Distributed Systems Patterns

inamdarminaz

Minaz Inamdar

Posted on June 17, 2024

Distributed Systems Patterns

1. Ambassador Pattern

Pros:

  • Simplifies communication between services.
  • Handles load balancing, traffic routing, and retries transparently.
  • Promotes decoupling of services.

Cons:

  • Adds an additional layer, which can introduce latency.
  • Requires configuration and management overhead.

Applications:

  • Kubernetes uses Envoy as an Ambassador.

2. Circuit Breaker Pattern

Pros:

  • Prevents cascading failures and improves system resilience.
  • Enhances fault tolerance by isolating failing components.
  • Provides fallback mechanisms to maintain system stability.

Cons:

  • Introduces complexity to manage circuit states.
  • May impact performance during high load or transient failures.

Applications:

  • Netflix's Hytrix library.

3. CQRS (Command Query Responsibility Segregation) Pattern

Pros:

  • Optimizes read and write operations independently.
  • Improves scalability and performance for read-heavy workloads.
  • Facilitates complex business logic on the write side.

Cons:

  • Increases architectural complexity.
  • Requires careful synchronization between command and query models.

4. Event Sourcing Pattern

Pros:

  • Provides a complete audit trail of system state changes.

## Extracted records
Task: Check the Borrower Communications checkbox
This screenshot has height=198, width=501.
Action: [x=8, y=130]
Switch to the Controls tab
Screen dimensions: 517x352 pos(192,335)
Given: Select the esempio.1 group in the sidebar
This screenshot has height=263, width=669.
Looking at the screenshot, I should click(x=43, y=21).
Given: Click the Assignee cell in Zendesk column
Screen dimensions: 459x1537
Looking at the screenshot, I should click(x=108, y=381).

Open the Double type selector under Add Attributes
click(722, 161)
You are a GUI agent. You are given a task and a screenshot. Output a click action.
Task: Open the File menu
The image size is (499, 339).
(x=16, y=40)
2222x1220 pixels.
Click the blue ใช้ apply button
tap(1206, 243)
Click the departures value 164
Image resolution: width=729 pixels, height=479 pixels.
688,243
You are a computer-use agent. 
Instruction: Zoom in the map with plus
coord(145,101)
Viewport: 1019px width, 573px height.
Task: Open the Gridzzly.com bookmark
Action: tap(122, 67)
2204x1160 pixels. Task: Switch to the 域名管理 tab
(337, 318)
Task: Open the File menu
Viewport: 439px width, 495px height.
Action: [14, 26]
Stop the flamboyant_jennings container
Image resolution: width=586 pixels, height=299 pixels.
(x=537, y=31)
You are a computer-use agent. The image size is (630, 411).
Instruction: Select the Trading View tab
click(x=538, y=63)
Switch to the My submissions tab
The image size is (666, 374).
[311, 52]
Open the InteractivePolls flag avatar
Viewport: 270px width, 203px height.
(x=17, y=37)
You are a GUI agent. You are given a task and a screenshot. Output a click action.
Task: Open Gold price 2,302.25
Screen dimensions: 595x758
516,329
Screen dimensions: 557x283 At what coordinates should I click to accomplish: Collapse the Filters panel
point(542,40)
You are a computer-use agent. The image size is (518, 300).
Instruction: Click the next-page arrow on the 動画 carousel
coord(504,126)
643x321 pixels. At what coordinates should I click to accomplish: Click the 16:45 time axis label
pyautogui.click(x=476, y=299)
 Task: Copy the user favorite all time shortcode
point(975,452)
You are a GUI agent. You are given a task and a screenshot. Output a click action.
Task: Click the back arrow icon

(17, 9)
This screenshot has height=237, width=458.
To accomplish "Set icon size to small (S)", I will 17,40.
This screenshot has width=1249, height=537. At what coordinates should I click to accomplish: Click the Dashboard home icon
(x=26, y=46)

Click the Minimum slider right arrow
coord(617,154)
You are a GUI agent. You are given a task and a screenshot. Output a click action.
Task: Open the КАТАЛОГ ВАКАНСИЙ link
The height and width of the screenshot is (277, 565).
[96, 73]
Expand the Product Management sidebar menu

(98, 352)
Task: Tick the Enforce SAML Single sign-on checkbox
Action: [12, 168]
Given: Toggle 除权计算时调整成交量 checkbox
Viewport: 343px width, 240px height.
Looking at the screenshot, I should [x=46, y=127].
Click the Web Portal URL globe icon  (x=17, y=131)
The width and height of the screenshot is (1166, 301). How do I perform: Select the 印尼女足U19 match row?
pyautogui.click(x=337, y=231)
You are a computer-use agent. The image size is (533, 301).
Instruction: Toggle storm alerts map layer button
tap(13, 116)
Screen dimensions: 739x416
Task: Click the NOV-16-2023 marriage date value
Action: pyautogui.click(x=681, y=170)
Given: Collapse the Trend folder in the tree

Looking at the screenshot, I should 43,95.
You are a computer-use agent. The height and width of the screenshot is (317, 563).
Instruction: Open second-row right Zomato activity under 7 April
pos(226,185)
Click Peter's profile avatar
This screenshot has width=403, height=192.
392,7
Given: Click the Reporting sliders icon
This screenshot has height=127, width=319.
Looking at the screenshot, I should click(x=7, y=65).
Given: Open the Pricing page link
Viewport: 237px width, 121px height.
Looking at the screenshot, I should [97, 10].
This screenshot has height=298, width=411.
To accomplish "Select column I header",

## Your task
Resume the post on distributed systems patterns after its final line. The records have no role here.

## Task answer
  • Enables temporal queries and historical analysis.
  • Supports scalability and resilience through immutable event logs.

Cons:

  • Increased storage requirements due to storing all events.
  • Requires efficient replay mechanisms for state rebuilds.

5. Leader Election Pattern

Pros:

  • Establishes a single point of coordination in distributed systems.
  • Ensures high availability by quickly electing a new leader.
  • Facilitates scalability and fault tolerance.

Cons:

  • Adds overhead due to election algorithms and heartbeat mechanisms.
  • May introduce latency during leader changes.

Applications:

  • Apache zookeeper.

6. Publisher-Subscriber Pattern

Pros:

  • Supports asynchronous and real-time messaging.
  • Decouples publishers from subscribers, improving scalability.
  • Facilitates event-driven architectures.

Cons:

  • Requires robust message delivery mechanisms to ensure reliability.
  • May introduce complexity in managing message ordering and processing.

7. Sharding Pattern

Pros:

  • Improves scalability by distributing data across multiple nodes.
  • Enhances performance for read and write operations by reducing contention.
  • Allows horizontal scaling by adding more shards.

Cons:

  • Requires careful shard key selection and management.
  • Increases complexity in data distribution and query routing.
  • Introduces additional overhead for data rebalancing and maintenance.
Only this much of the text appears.